Explorer Shivani Bhalla Helps People and Lions Coexist (and in turn helps those people as well) It's articles like this that make me smile. If only there were more arrangements like this for other endangered animals as well.
posted by moonphases (3 comments total) 6 users marked this as a favorite
 

Dr. Bhalla's project looks truly fantastic! And important! I certainly don't want to downplay how great it is, but I don't know that it's quite as exceptional as the OP paints it. One great thing about ecology and zoology, especially dealing with endangered species, is that many researchers incorporate conservation, development, and public outreach into their research all at the same time. Take a look at the work that, for example, the Jane Goodall Institute is doing, or the gorilla fund, or the folks who work around Kibale National Park. Here is a similar program with lions and Maasai communities

It's an unfortunate reality that many of the animals we're studying right now are suffering from habitat and population decline at the same time as people who live around them are suffering from chronic poverty or regional underdevelopment. If I don't actively engage the people around the forest I work in, keep employing local men (and encourage the employment of local women), and work with school teachers to develop education projects for kids, the national park becomes a place where white people come to watch monkeys, and nobody who actually LIVES THERE has any real stake in it. And then, in another 20 or 30 years rubber and cocoa plantations will encroach on the forest and poachers will reach the core of the forest and study area to such a degree that my moneys - and everything else in the forest - will all be gone. So programs like this are really and truly integral to future scientific research on endangered wildlife, which I think can only be beneficial for both local communities and the ecosystems they are in contact with.
posted by ChuraChura at 2:15 PM on June 20, 2014 [2 favorites]
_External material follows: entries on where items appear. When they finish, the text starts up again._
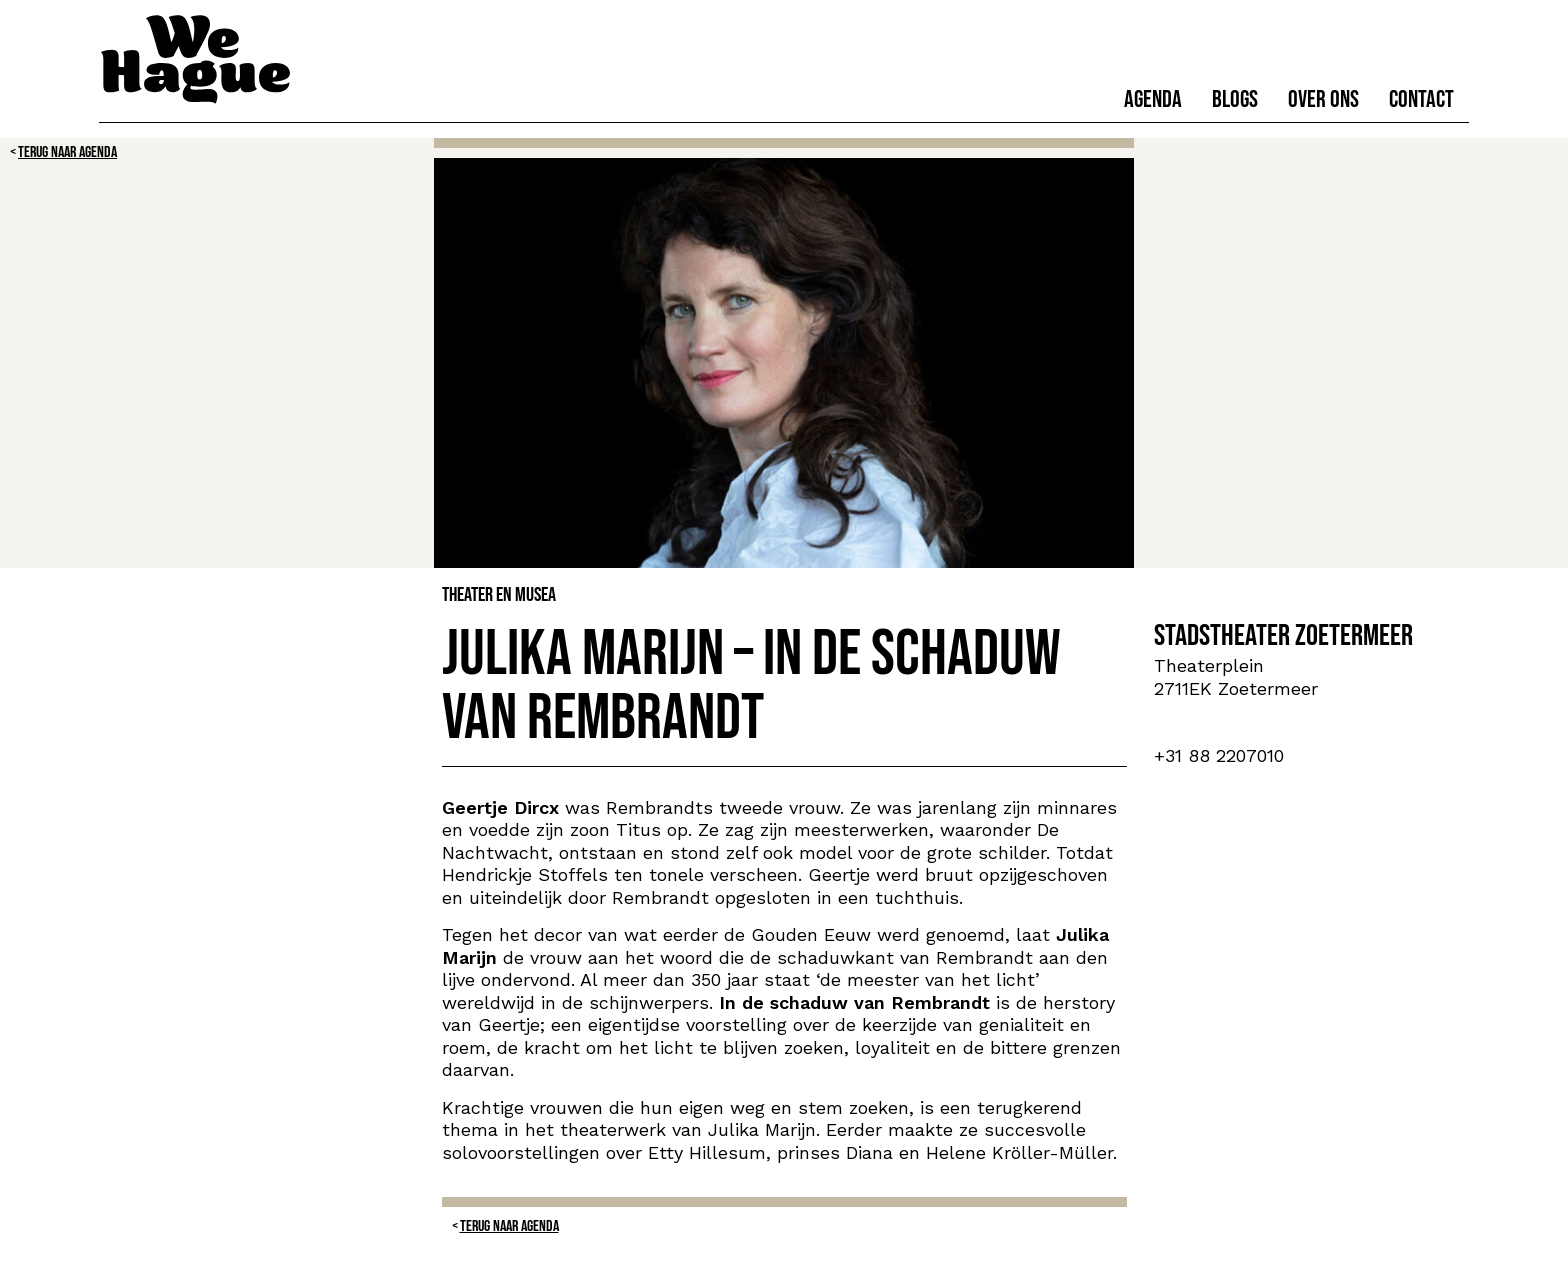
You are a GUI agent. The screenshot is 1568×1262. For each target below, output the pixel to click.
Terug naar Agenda (67, 152)
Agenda (1153, 99)
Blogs (1235, 99)
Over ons (1323, 99)
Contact (1421, 99)
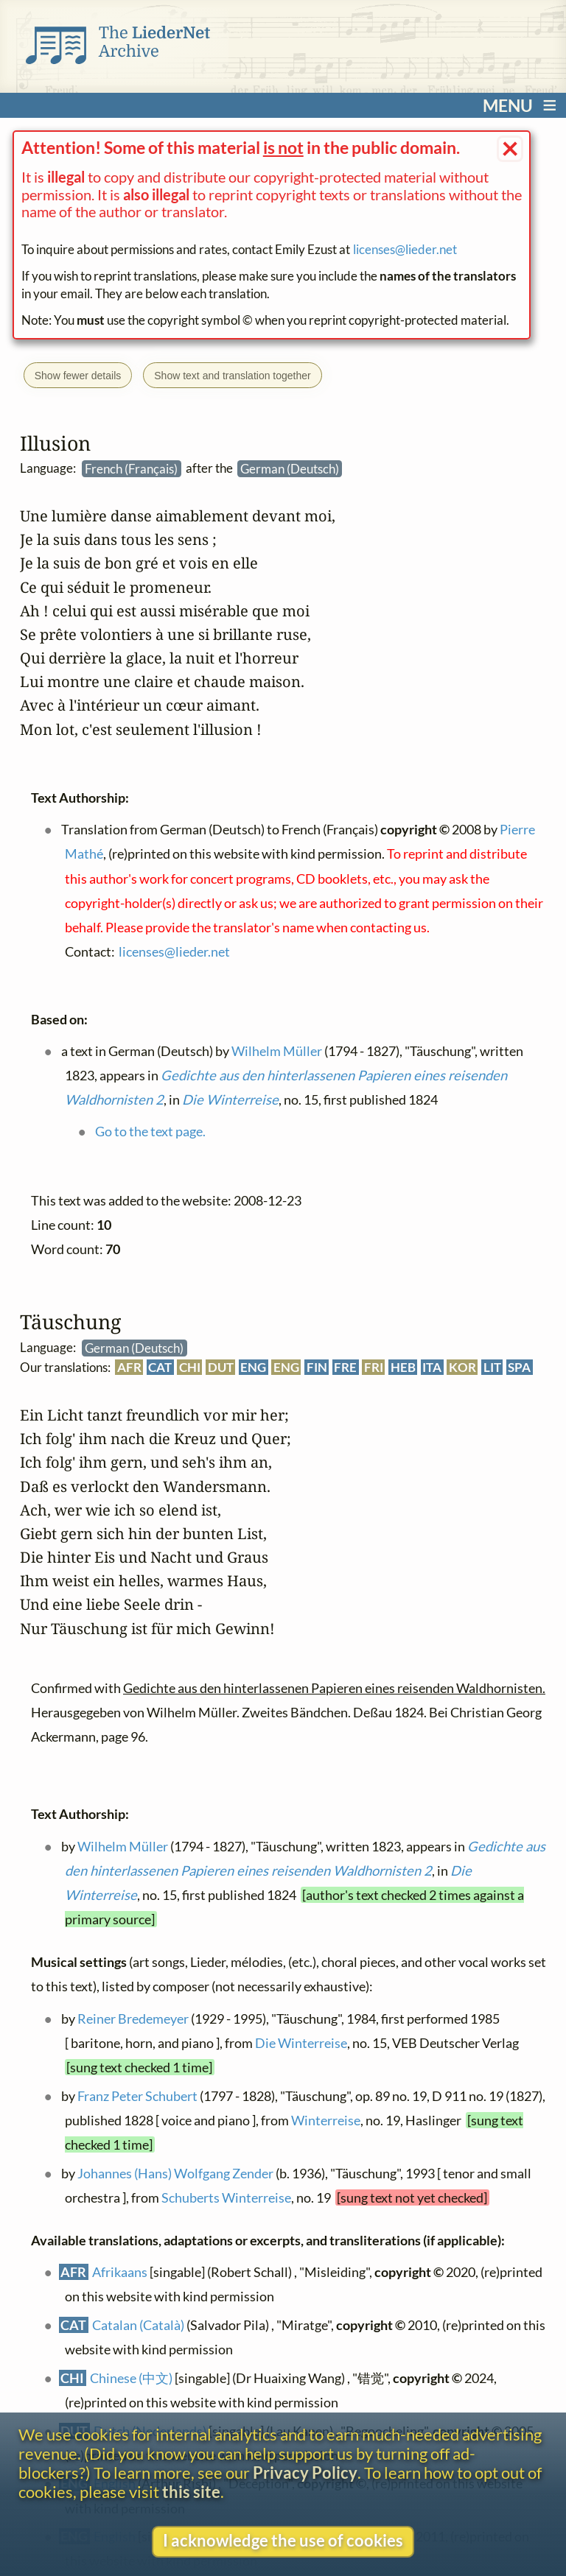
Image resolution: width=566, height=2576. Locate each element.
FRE (345, 1367)
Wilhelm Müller (122, 1846)
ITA (431, 1367)
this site (191, 2492)
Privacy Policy (305, 2472)
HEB (402, 1367)
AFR (128, 1367)
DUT (220, 1367)
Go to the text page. (149, 1131)
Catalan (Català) (138, 2326)
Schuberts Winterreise (226, 2197)
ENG (253, 1367)
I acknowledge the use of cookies (283, 2540)
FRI (373, 1367)
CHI (189, 1367)
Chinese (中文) (131, 2378)
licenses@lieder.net (405, 249)
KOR (462, 1367)
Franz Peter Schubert (137, 2096)
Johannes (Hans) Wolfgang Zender (175, 2173)
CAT (160, 1367)
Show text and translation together (232, 375)
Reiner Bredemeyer (132, 2018)
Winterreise (325, 2120)
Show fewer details (78, 375)
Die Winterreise (301, 2043)
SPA (519, 1367)
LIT (491, 1367)
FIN (316, 1367)
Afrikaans (119, 2272)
Tomorrow is the first International World Giraffe Day. All the big animals are in trouble thanks to humans. We humans are the only ones who can help. I suppose the animals facing extinction would be able to recover their numbers if the human race disappeared or human numbers were greatly reduced.
posted by Katjusa Roquette at 4:35 PM on June 20, 2014


I like the way this approach directly involves the locals and brings them multiple benefits rather than being something overlaid that has little to do with how the people who live in an area actually live. Seem more likely to have long term success too.